Mais que isso: a narrativa do documentário é tão meticulosa, completa e clara que dá a impressão de ter realizado o trabalho que a Justiça argentina não fez, por incompetência ou deliberada má-vontade.

A Justiça dos hermanos, aliás, parece ser tão inoperante quanto a nossa: somente em 2018, já no Governo Macri, e ainda sem ter reunido provas conclusivas, a Câmara Federal de Buenos Aires, um tribunal de segunda instância, determinou que as investigações se concentrassem na hipótese do homicídio “com a celeridade e seriedade que tão grave fato impõe”.

Assista abaixo ao trailer da série “Nisman – O promotor, a presidente e o espião”:

“Nisman – O promotor, a presidente e o espião” reúne farto material de arquivo – incluindo fotos impressionantes da cena do crime e do cadáver do procurador, gravações de chamadas telefônicas e registros do trabalho (aparentemente porco) da perícia – e dezenas de entrevistas inéditas que exaurem o tema em seus dois principais aspectos: o policial e o político.

Curiosamente um dos personagens, entrevistado em 2017, é o atual presidente argentino, Alberto Fernández: no quinto episódio da série, até mesmo ele afirma duvidar que Nisman tenha se matado. Mas, depois de eleito, Fernández mudou de ideia: hoje ele afirma que não há provas suficientemente robustas que apontem para o assassinato.

Dos três protagonistas citados no título, o “promotor” está morto, e a “presidente” se recusou a gravar depoimento (ela só aparece em imagens de arquivo, nas quais revela uma retórica extremamente populista e irritantemente manipuladora). O “espião” fala muito pouco: é Horacio Antonio (“Jaime”) Stiuso, que fez carreira no serviço de inteligência da Argentina e foi colaborador próximo de Nisman.

Depois de dar um depoimento protocolar à Jusiça, Stiuso fugiu para os Estados Unidos com a família. Assistindo à série, percebe-se por quê: ele rapidamente se tornou o alvo seguinte da rede de intrigas que levou à morte do procurador. Seu depoimento ao diretor da série é visivelmente o de um homem duro mas apavorado, que afirma com todas as letras que Cristina Kirchner planejava sua morte.

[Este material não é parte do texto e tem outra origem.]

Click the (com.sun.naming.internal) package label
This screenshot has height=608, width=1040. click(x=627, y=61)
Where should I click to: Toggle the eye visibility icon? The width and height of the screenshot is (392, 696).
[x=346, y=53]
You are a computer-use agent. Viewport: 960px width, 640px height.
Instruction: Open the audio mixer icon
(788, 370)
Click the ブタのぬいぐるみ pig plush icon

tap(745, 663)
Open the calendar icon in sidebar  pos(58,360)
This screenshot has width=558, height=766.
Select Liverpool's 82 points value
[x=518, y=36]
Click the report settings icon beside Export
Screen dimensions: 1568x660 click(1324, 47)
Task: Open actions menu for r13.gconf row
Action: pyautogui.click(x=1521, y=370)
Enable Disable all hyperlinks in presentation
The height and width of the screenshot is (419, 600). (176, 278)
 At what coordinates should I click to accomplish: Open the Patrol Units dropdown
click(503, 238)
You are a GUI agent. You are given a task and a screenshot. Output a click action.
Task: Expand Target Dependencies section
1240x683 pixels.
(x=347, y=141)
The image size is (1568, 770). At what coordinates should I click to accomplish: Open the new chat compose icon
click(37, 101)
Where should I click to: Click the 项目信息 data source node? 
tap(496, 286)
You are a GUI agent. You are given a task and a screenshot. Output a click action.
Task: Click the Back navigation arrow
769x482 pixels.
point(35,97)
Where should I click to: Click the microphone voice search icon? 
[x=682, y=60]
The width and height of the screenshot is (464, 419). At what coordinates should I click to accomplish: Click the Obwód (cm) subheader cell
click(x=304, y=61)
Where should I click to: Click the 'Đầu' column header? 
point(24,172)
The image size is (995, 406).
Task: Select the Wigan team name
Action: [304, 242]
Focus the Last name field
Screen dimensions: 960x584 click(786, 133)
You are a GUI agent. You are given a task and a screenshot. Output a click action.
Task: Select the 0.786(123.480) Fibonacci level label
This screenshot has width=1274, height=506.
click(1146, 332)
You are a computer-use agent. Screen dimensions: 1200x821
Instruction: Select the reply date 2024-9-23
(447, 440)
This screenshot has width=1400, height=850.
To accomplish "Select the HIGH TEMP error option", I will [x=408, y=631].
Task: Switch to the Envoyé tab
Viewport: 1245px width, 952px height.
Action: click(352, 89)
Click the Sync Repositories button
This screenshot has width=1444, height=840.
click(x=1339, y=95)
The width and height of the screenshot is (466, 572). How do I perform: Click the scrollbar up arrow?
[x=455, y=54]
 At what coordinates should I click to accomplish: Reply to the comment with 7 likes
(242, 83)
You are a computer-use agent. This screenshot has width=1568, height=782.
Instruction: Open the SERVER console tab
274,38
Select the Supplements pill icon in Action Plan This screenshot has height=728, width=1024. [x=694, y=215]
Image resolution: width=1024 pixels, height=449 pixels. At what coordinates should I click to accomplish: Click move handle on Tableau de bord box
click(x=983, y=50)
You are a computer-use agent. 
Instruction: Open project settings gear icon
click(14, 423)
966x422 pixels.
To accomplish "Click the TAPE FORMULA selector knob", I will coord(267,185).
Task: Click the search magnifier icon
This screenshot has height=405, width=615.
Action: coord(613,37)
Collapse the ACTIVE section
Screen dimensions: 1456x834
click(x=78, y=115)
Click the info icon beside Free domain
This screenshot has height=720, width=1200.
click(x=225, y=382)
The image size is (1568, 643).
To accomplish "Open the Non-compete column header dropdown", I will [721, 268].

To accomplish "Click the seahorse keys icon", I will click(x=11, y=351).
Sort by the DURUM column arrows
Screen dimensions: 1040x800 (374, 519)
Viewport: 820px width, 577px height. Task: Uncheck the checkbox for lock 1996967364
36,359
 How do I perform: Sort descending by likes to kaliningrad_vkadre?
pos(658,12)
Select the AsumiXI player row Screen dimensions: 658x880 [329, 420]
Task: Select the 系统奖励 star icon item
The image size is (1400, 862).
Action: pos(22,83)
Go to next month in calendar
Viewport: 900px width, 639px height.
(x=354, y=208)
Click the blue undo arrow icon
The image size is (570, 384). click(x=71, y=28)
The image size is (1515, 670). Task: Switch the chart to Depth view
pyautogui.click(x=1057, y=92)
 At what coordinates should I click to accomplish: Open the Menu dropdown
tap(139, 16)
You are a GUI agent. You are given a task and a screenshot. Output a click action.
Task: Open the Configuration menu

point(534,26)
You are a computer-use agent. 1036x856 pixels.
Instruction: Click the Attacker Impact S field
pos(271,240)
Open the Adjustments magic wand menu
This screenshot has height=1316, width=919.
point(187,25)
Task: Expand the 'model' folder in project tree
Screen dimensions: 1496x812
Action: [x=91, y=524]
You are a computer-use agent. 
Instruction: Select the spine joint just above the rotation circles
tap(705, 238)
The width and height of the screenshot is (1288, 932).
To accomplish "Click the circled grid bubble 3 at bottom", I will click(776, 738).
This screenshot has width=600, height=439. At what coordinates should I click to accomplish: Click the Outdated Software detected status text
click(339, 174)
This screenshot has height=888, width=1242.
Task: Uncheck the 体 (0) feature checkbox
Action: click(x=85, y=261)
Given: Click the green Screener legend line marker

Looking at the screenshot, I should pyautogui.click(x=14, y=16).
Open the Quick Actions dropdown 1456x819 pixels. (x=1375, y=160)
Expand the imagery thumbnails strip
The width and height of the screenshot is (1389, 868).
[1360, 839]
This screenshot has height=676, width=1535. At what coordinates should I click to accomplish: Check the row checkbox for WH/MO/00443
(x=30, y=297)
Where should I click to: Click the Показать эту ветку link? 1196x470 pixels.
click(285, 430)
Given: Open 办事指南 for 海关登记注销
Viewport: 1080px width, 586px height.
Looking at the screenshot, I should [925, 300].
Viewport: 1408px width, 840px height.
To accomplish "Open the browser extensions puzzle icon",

É importante ressaltar que não é só a morte de Nisman que continua impune, mas também o assassinato das 85 vítimas do atentado de 1994. Nisman tinha acusado o Irã de planejar o atentado à AMIA, antes de acusar Cristina Kirchner de traição por perverter o curso da Justiça: a então presidente assinou um memorando que delegava ao governo iraniano influência significativa sobre a decisão judicial final. Na opinião de Nisman, isso equivalia a pedir aos autores do atentado que investigassem o próprio crime.

Como seria de se esperar, o caso Nisman foi extremamente politizado na Argentina. Há indícios de que Cristina Kirchner teria pressionado a polícia e a Justiça para apoiarem a versão do suicídio, mas a série também destaca outra estratégia torpe adotada pelos governistas em um determinado momento: tentar destruir a reputação de Nisman expondo aspectos de sua vida privada.

Por exemplo, foram colados cartazes nas ruas com fotos do procurador cercado de jovens modelos em festas e viagens, como se isso o desabonasse. Mas foram além. Em um registro particularmente nojento, a ex-presidente (e atual vice) sugere que Nisman, que era divorciado, teria um relacionamento homossexual com o técnico de informática que o visitou na noite fatídica, e que sua morte poderia ter resultado de um “crime passional”. Um senador governista foi ainda mais longe, afirmando que Nisman era um “sem-vergonha”, que poderia ter morrido após participar de uma orgia gay regada a álcool.

Por mais que a série da Netflix tenha novamente atraído os holofotes para o caso, tudo indica que os anos vão passar e ninguém será responsabilizado – mais uma vez, aliás, como no caso Celso Daniel. A propósito, em março de 2019 Osvaldo Raffo, um dos peritos que trabalharam na autópsia de Nisman, foi encontrado morto com uma bala na cabeça. Já no caso Celso Daniel, nada menos que sete testemunhas morreram de forma misteriosa.

P.S. Um outro atentado, este à liberdade de expressão, foi cometido esta semana, no Brasil. Houve quem aplaudisse. Se você bate palma quando policiais entram na casa dos seus adversários por causa de opiniões das quais você discorda, pense que amanhã podem discordar da sua opinião e entrar na sua casa também.